Each line with the string "status" is to be copied from the records below.

DATA UNDER STUDY
┏━━
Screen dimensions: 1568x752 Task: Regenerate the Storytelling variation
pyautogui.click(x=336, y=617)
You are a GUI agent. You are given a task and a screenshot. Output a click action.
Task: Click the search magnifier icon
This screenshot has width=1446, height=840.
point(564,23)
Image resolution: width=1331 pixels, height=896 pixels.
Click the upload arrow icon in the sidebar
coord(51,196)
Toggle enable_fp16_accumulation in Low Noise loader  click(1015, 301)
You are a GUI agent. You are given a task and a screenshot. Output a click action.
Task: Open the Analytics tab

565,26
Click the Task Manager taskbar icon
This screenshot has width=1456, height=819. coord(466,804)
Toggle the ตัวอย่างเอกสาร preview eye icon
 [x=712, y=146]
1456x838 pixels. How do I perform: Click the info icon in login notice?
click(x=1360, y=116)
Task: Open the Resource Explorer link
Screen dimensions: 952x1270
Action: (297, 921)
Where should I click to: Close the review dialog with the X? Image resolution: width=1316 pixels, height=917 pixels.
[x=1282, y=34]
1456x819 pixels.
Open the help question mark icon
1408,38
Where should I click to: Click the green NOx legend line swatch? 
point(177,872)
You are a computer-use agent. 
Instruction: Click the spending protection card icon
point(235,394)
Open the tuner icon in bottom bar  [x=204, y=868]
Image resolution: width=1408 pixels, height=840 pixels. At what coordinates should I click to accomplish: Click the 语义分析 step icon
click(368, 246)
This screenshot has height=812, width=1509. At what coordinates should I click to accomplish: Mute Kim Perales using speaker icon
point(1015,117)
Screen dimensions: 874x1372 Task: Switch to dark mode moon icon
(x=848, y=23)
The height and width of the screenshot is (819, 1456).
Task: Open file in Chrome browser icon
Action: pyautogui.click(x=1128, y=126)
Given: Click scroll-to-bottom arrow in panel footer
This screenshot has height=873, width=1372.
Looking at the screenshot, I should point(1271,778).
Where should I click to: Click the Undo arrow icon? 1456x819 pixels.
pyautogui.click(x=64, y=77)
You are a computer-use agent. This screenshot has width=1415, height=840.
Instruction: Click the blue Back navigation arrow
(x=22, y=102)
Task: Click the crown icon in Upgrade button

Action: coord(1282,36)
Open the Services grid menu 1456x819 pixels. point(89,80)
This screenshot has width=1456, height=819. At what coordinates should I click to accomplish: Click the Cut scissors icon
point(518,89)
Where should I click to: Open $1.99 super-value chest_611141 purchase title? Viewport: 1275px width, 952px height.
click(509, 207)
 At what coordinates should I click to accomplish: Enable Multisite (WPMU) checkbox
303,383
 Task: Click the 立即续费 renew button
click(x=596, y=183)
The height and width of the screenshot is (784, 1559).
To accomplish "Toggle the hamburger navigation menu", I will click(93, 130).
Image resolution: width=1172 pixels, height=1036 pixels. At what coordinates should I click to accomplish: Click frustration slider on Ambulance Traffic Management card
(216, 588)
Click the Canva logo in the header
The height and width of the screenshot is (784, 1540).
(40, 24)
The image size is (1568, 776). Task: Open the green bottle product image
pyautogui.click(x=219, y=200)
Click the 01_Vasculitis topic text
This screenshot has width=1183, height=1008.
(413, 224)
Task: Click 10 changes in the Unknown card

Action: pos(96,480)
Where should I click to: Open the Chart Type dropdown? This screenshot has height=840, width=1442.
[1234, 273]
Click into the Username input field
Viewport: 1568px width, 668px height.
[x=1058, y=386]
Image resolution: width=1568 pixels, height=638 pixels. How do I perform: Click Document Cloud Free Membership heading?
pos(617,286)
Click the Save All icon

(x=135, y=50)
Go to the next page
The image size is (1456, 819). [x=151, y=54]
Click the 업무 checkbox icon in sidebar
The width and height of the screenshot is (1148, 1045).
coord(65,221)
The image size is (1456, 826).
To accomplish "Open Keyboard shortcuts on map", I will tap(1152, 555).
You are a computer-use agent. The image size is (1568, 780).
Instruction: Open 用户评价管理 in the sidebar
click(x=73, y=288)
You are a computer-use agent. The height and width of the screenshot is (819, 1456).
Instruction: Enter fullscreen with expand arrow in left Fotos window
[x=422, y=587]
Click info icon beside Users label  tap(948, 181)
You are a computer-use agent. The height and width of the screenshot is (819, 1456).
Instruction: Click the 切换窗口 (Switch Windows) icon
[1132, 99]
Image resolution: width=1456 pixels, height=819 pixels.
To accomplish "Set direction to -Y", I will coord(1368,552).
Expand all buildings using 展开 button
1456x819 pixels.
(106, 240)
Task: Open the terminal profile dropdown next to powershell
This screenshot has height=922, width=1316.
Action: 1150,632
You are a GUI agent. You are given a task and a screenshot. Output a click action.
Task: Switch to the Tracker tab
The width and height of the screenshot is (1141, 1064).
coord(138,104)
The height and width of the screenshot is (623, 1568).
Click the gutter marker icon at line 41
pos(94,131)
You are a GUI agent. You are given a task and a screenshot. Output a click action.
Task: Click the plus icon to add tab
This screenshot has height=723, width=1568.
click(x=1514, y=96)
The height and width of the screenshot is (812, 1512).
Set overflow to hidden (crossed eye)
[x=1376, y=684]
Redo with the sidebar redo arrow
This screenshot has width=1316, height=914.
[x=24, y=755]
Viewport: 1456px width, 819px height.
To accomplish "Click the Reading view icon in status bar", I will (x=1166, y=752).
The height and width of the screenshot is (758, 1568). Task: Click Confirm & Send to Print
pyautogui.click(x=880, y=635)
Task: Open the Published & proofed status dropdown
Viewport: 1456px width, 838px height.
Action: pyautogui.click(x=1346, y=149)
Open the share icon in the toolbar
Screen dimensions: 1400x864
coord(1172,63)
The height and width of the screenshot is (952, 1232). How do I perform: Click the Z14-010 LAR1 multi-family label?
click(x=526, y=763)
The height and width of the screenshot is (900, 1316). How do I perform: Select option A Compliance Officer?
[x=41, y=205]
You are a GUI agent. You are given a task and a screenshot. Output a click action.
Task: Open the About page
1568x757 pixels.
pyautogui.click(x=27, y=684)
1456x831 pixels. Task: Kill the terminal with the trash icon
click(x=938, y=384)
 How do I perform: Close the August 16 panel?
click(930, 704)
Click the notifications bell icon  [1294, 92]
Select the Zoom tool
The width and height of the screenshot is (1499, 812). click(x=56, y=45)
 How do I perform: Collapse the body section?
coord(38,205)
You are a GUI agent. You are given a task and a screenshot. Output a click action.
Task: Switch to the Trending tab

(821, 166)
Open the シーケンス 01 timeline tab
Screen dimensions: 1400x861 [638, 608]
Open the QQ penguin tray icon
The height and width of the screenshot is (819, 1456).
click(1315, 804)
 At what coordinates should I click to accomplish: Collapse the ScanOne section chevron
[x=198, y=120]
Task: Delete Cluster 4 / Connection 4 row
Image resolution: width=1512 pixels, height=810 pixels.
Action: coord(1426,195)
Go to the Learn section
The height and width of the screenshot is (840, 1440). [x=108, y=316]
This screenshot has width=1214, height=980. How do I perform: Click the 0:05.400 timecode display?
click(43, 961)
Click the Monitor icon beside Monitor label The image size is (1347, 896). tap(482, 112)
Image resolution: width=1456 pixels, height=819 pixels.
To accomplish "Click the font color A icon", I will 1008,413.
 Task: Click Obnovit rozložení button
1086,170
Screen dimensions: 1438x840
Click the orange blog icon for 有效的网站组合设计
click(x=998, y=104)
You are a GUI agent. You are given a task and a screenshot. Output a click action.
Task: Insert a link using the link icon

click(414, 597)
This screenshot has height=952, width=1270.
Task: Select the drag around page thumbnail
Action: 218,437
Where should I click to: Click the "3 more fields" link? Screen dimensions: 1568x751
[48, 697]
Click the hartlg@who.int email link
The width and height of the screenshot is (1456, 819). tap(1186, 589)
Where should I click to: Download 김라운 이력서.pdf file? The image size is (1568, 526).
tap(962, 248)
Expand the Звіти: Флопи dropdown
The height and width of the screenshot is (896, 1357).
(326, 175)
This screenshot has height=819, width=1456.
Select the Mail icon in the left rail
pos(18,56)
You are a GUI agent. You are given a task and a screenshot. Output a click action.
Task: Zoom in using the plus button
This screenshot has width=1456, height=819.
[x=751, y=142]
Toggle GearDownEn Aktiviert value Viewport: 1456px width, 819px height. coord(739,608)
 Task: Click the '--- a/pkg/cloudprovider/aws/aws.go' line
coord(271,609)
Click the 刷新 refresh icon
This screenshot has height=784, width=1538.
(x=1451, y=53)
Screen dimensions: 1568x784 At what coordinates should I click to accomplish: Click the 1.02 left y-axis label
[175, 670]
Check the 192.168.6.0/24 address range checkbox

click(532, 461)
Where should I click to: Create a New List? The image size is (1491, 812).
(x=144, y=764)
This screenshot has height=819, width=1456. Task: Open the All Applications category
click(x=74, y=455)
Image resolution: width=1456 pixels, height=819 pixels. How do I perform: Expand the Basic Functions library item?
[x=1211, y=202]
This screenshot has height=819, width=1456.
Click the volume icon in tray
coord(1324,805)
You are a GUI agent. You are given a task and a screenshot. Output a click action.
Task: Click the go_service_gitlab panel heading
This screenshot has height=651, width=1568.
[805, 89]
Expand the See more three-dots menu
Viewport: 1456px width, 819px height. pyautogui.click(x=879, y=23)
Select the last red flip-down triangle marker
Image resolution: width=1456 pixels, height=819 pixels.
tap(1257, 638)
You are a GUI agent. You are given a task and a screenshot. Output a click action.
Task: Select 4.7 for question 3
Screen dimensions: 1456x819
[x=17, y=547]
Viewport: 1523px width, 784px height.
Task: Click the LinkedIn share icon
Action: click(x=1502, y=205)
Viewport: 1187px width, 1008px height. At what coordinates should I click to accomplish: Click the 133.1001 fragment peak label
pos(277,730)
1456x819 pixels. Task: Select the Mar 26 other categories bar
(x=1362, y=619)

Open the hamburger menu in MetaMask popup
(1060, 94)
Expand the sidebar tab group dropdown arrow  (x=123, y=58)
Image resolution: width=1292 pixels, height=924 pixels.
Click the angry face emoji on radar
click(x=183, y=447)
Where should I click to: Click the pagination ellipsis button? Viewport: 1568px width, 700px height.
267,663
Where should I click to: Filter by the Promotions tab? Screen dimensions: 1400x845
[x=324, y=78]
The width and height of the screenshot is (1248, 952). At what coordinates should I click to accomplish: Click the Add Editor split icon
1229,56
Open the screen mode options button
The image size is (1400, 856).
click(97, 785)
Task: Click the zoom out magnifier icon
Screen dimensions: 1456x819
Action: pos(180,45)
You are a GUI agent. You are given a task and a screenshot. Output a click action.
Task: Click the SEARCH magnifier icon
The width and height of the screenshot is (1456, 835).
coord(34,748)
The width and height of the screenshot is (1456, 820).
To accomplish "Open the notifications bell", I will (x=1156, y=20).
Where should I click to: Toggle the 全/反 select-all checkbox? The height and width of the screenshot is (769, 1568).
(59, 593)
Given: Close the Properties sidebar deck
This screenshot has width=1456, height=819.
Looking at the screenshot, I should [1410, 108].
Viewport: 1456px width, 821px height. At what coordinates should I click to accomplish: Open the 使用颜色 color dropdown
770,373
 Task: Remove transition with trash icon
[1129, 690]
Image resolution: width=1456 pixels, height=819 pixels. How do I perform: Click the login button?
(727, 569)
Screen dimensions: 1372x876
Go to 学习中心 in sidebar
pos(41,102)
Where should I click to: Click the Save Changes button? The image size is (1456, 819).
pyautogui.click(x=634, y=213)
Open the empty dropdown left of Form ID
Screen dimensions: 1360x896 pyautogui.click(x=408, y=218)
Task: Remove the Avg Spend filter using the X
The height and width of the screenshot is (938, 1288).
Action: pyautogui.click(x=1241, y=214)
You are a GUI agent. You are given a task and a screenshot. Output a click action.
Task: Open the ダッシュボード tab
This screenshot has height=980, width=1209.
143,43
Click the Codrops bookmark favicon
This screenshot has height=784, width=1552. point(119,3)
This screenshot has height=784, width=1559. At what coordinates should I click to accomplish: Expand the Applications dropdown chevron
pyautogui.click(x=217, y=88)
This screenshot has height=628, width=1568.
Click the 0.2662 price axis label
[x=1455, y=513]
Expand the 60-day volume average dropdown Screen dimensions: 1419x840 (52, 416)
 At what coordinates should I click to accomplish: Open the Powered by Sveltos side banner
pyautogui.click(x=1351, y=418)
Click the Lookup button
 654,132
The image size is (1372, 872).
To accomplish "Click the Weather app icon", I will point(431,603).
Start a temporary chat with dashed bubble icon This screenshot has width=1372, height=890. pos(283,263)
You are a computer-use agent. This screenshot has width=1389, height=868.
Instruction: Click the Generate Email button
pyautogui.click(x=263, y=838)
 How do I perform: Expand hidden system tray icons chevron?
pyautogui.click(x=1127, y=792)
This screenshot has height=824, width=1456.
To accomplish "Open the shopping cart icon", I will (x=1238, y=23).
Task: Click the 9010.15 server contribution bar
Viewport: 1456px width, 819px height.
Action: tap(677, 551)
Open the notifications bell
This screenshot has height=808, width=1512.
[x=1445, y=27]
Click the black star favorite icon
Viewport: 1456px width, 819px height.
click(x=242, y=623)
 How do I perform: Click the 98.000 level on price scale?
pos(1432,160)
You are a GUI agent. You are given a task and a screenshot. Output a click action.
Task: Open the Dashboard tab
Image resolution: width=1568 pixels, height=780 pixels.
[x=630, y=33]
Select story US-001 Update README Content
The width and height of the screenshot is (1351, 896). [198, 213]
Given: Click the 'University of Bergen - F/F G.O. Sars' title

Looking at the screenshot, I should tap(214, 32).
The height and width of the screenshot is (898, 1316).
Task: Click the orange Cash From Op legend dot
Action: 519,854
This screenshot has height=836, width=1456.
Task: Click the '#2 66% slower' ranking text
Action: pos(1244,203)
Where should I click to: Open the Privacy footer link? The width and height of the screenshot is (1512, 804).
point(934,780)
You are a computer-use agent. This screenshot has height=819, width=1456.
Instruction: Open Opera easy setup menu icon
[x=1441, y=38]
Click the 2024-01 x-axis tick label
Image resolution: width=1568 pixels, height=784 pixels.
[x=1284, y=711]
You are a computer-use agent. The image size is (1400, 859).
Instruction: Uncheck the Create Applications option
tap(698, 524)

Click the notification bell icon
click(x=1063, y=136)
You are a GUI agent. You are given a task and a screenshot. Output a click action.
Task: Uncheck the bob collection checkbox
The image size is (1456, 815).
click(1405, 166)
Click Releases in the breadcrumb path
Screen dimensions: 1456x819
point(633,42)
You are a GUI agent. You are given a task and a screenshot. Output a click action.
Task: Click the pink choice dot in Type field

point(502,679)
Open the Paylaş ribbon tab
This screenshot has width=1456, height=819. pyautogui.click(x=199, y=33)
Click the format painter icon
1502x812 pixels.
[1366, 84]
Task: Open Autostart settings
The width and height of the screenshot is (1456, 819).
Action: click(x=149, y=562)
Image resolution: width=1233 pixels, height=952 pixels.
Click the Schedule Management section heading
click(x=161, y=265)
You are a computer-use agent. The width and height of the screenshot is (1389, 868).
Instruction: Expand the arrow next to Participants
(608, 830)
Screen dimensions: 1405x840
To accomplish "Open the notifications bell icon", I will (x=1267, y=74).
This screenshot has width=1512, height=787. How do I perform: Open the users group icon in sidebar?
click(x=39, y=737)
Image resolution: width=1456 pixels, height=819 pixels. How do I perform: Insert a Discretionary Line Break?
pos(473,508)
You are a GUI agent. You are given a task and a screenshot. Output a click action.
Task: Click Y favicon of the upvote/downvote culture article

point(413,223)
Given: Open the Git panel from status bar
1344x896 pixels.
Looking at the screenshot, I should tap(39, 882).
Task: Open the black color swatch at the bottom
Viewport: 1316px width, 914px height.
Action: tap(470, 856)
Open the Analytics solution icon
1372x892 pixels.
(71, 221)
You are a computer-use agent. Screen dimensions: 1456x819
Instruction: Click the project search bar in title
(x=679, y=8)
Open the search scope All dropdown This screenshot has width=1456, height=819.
┗━━
RESPONSE TO THE TASK
To accomplish "Click the Reading view icon in status bar", I will (x=1166, y=752).
Task: Open the Published & proofed status dropdown
Given: Open the Git panel from status bar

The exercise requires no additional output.